Élodie
Courtejoie : … Pourriez-vous nous dire, nous rappeler, ce qu’est
l’identité pour le sociologue que vous êtes ?
Jean-Claude
Kaufmann : D’emblée ce n’est pas extrêmement simple parce que, il faut
dire, il n’y a pas un consensus. On a l’impression qu’il y a un consensus,
c’est à dire que le mot est employé de manière banale, je dirais ordinaire,
dans la presse, par tout le monde, tous les jours. Il suffit de faire
l’exercice, d’ouvrir un journal, d’écouter une émission de radio et on entend
le mot identité à chaque instant : identité religieuse, identité ethnique…
Élodie Courtejoie :
Identité culturelle ?
Jean-Claude Kaufmann :
Identité culturelle, crise d’identité de l’adolescent, identité de
l’entreprise, c’est un mot de l’époque. Et c’est très intéressant de faire
l’historique de l’utilisation du mot.
Élodie Courtejoie :
Alors, justement, je crois que dans les premières pages de votre livre, donc
« L’invention de soi », vous dites que, effectivement, c’est très
récent et que ça date de l’époque des registres paroissiaux ?
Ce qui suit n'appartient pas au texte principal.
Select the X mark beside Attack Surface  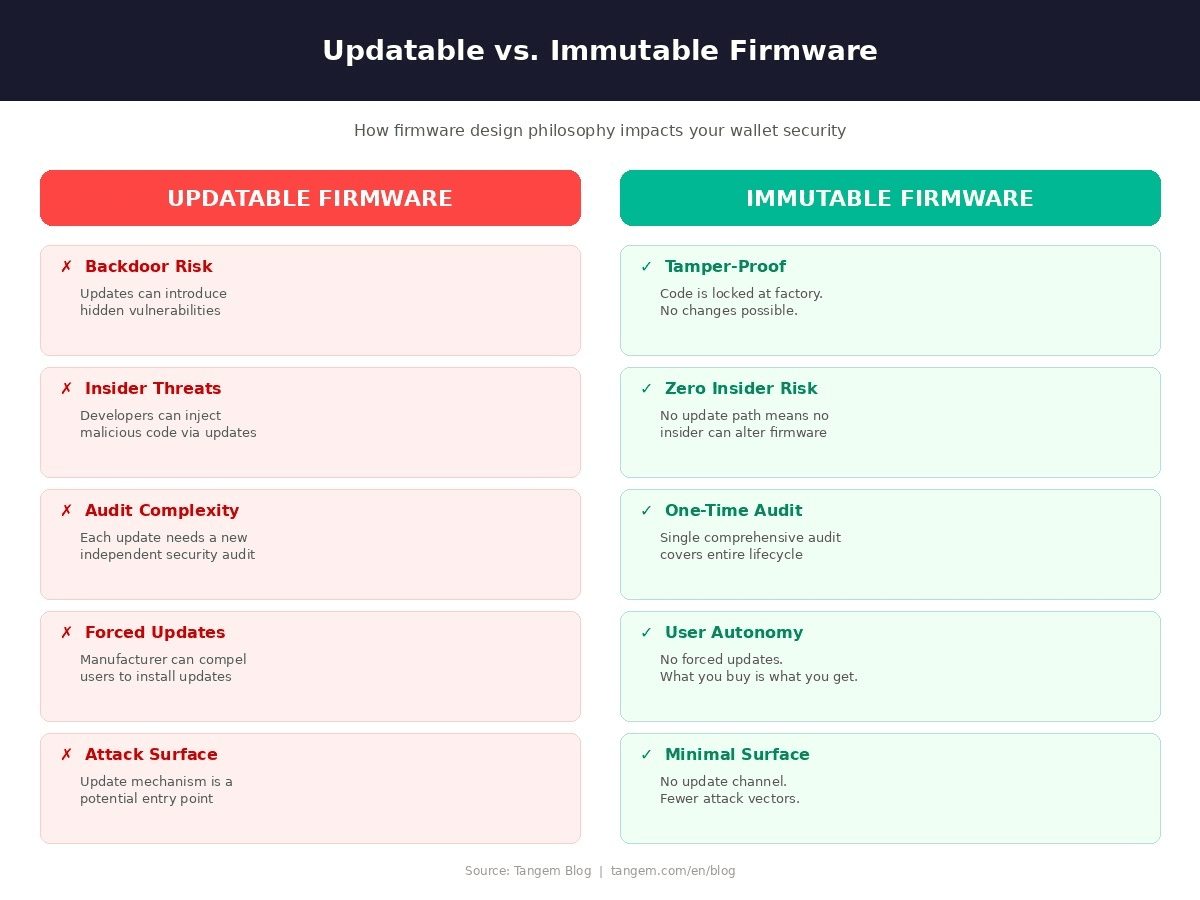coord(66,755)
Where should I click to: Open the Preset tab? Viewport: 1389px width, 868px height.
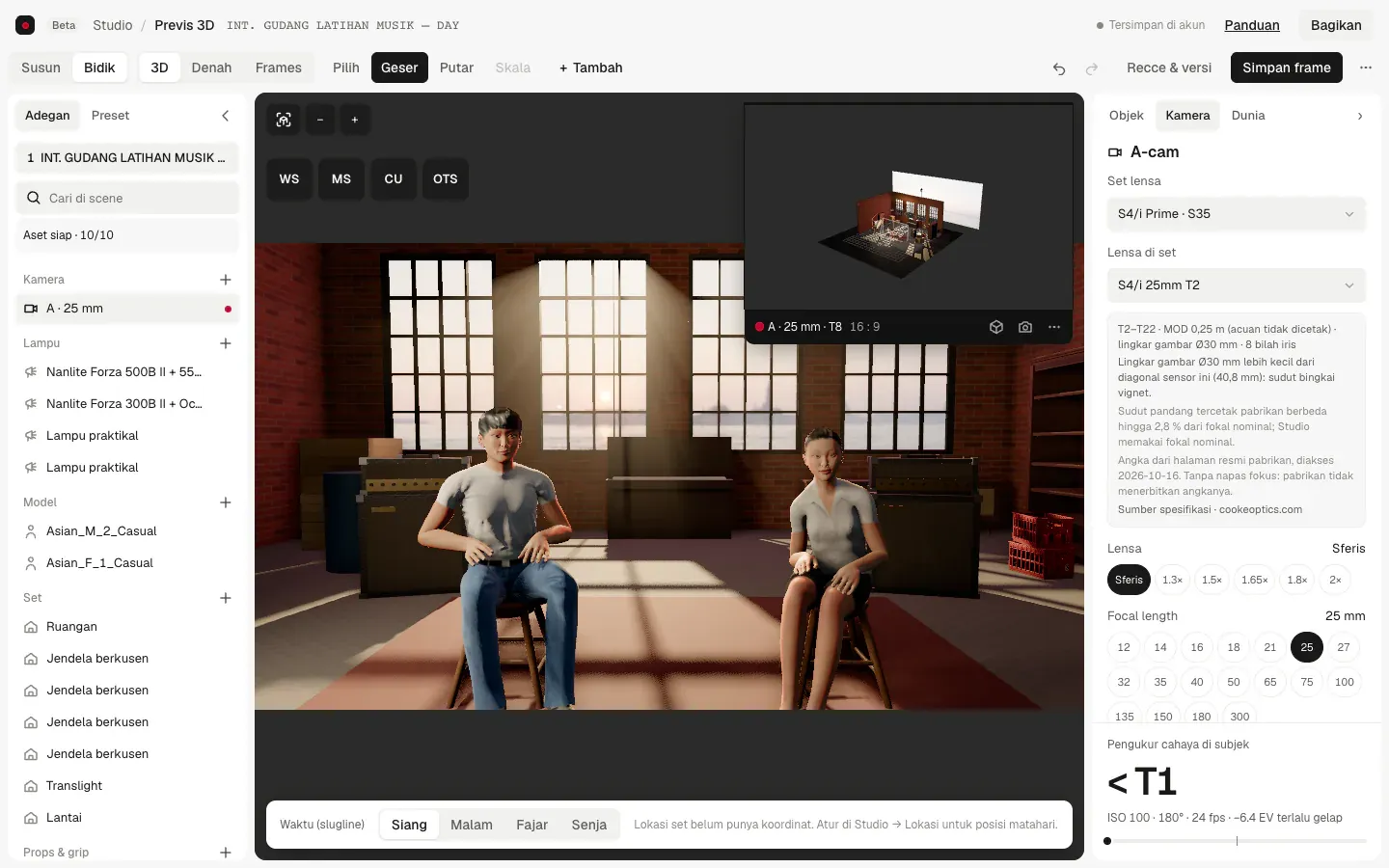tap(110, 116)
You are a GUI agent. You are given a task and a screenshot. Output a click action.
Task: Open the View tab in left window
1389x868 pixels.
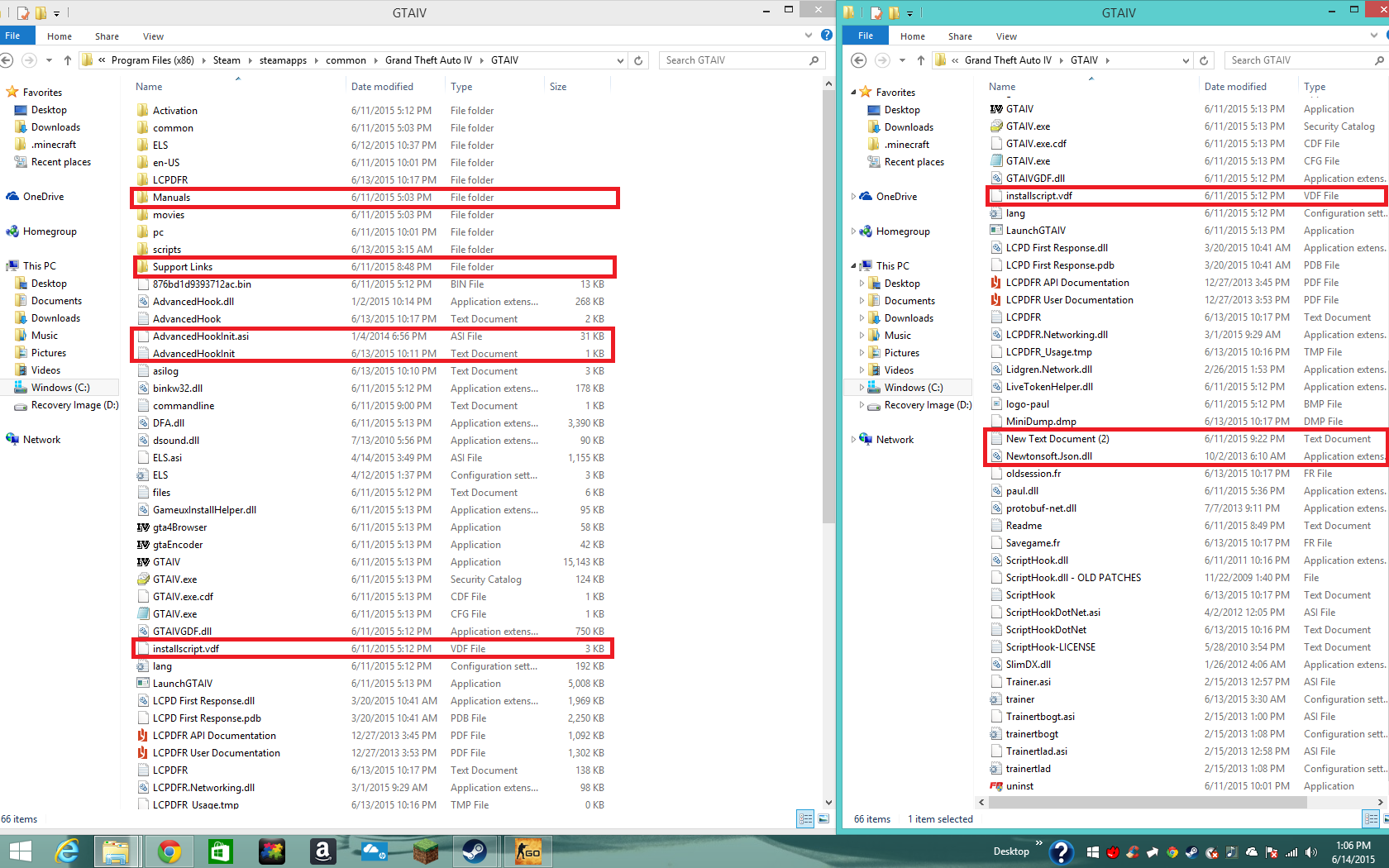[153, 36]
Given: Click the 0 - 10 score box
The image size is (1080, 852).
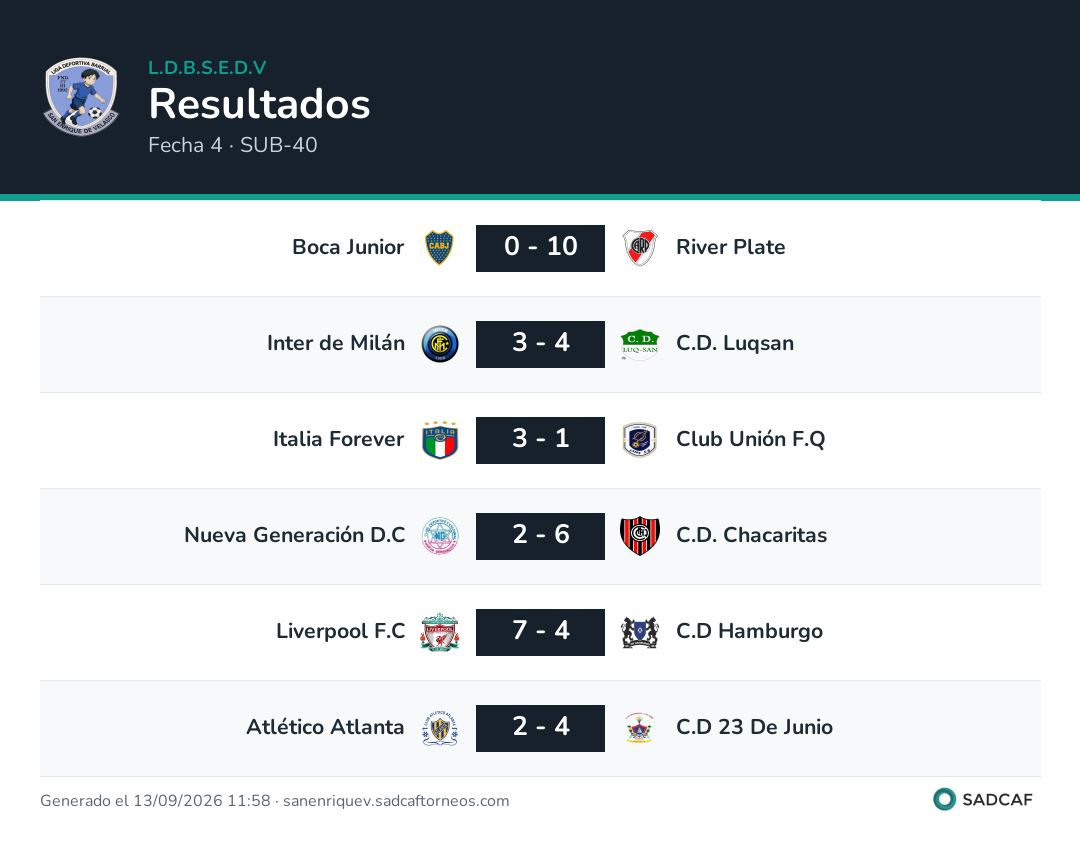Looking at the screenshot, I should (x=540, y=248).
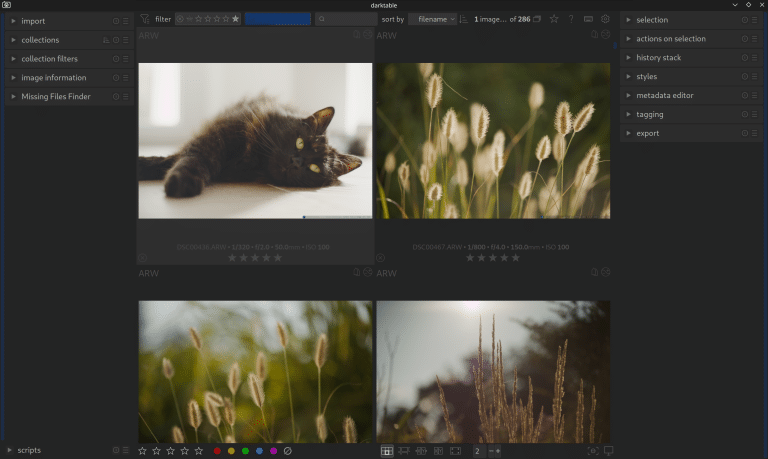Apply five star rating in bottom bar
Image resolution: width=768 pixels, height=459 pixels.
[x=198, y=451]
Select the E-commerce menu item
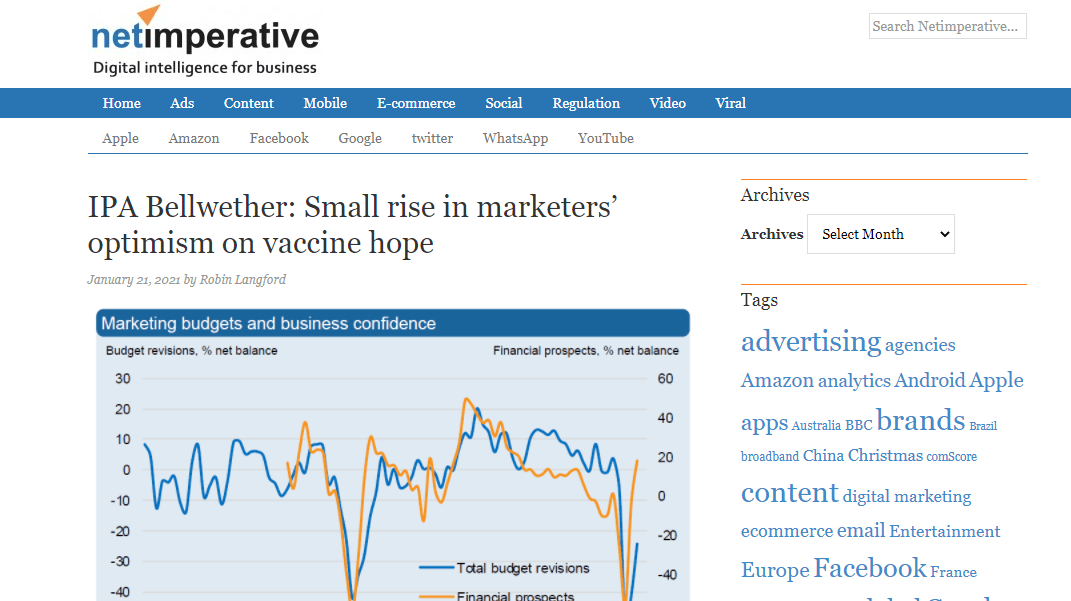Image resolution: width=1071 pixels, height=601 pixels. pos(416,103)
Jean-Claude Kaufmann : L’identité du point de vue du haut de la
société, du point de vue de l’État, effectivement. Il y a eu l’apparition d’un
questionnement. L’apparition des papiers d’identité, les papiers d’identité
sont liés à l’émergence de l’État. Qu’est-ce que c’est que l’État ? Si je
peux résumer en quelques mots c’est très schématique. C’est une administration
qui se sépare du corps social, c’est à dire qu’avant l’État, la communauté se
connaît elle-même, donc il n’ y a pas besoin. Chacun connaît chacun dans le
village traditionnel. Il n’y a pas un besoin, une nécessité des papiers
d’identité. Avec la séparation entre l’État et le corps de la société, l’État a
besoin de connaître ses administrés. On va voir apparaître les premiers papiers
d’identité. Alors les premières traces effectivement sont les registres
paroissiaux et puis on voit apparaître les papiers d’identité liés aux
personnes, qui suivent les personnes, donc. Et ces personnes, ces premières personnes,
qui vont être dotées de papiers d’identité, sont celles qui s’extraient
justement des communautés stables, les Tziganes, les personnes qui voyagent.
Les ouvriers, les ouvriers qui vont de ville
en ville, et qui vont être, à qui on va attribuer un livret ouvrier qui définit
un petit peu leur histoire. Et puis, apparaît,
la carte d’identité. Alors tous les pays n’ont pas une carte d’identité.
Aux États-Unis il n’y a pas de carte d’identité. En France, c’est très récent,
c’est 1940, c’est le régime de Vichy. Et la carte d’identité va créer une
illusion, une illusion fondatrice au niveau de la notion d’identité parce qu’on
va croire que l’identité ça peut être simple.
Quand dans la rue on vous
demande vos papiers, « Montrez-moi vos papiers », finalement la
personne n’est que le double du papier qui est la preuve de la réalité de l’individu pour l’État. La
vérité est dans le papier qui résume en quelques critères, date de naissance,
grandeur, couleur des, autrefois il y avait la couleur des yeux, etc., en
quelques critères… la photo surtout, qui résument la personne. On a
l’impression qu’on peut faire le tour, et en réalité l’identité c’est tout le
contraire de ça, c’est très compliqué.
Expliquez les mots qui
suivent :
Administration (f) : …………………………..
Administré(e) : ………………………………….
Consensus (m) : …………………………………..
Critère (m) :………………………………………
D’emblée : ……………………………………..
Doté(e) de: ……………………………………..
Émergence (f) : ……………………………………..
Fondateur(trice) : ……………………………………..
S’extraire : ……………………………………..
Paroisse (f) : ……………………………………..
Récent(e) : ……………………………………...
Régime (m) : ……………………………………..
Registre paroissial (m) : …………………………………
Tzigane : ……………………………………..
Répondez :
- Dans quel contexte ont été créés les
papiers d’identité ?
- Quelles ont été les premières personnes
concernées par les papiers d’identité ?
- Quels sont les exemples d’utilisation du
mot « identité » cités dans le document ?
- Les papiers, les cartes d’identité
existent-ils dans tous les pays ?
- Que pensez-vous de cette citation ? « Ce qui compte, c'est ce qui est inscrit
non sur les papiers d'identité d'un homme mais dans son cœur. » Henri
Troyat - Extrait de Le Bruit solitaire du cœur, Flammarion, 1985.